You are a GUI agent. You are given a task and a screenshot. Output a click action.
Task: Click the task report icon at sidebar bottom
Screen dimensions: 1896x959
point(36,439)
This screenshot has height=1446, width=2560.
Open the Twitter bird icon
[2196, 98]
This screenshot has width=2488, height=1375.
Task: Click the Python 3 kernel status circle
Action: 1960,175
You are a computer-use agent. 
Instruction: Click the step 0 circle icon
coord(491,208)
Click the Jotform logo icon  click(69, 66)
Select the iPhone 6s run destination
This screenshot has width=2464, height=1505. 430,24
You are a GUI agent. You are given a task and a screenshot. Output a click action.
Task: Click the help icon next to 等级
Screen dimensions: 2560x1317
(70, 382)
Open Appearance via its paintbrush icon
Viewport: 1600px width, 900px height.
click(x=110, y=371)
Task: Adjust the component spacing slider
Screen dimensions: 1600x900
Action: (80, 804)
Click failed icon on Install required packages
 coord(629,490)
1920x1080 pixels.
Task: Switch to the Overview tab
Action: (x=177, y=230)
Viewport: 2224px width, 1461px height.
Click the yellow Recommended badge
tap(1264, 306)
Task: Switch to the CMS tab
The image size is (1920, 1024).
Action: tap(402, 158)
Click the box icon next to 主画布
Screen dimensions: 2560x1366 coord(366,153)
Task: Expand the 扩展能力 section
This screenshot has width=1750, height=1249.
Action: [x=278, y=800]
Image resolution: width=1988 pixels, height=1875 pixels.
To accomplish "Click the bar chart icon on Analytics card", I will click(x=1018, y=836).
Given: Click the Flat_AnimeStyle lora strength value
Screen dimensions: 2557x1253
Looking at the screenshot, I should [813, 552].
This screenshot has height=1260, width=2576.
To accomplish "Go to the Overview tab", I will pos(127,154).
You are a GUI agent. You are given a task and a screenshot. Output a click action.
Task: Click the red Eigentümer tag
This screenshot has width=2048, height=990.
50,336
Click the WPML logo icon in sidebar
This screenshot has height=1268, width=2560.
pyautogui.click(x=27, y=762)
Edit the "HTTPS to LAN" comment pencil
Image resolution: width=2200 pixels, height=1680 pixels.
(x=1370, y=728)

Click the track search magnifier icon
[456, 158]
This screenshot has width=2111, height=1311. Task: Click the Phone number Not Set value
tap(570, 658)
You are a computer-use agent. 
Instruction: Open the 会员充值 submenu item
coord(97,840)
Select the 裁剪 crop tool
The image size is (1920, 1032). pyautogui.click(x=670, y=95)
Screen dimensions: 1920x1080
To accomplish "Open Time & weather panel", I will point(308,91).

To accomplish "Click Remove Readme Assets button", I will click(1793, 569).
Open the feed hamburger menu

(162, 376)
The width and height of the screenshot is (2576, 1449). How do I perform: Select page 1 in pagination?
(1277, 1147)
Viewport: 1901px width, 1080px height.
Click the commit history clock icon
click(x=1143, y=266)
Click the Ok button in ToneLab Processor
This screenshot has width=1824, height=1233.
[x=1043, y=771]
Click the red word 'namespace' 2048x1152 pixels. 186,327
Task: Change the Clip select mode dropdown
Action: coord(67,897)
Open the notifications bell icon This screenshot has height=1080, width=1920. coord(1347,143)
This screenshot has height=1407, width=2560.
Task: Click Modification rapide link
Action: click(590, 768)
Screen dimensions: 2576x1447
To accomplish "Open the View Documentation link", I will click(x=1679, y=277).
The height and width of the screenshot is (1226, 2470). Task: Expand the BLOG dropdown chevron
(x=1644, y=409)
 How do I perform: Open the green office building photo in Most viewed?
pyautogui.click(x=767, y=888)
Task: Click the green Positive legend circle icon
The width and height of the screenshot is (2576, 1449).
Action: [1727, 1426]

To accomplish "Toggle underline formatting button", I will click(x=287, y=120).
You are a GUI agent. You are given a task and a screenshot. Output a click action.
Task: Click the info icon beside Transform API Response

◇ ◇ ◇ ◇ ◇

### WORK TO BE COMPLETED
What are the lines above that hold the string "button"? Copy them.

### RESPONSE TO THIS TASK
To accomplish "Click Remove Readme Assets button", I will click(1793, 569).
Click the Ok button in ToneLab Processor
To accomplish "Toggle underline formatting button", I will click(x=287, y=120).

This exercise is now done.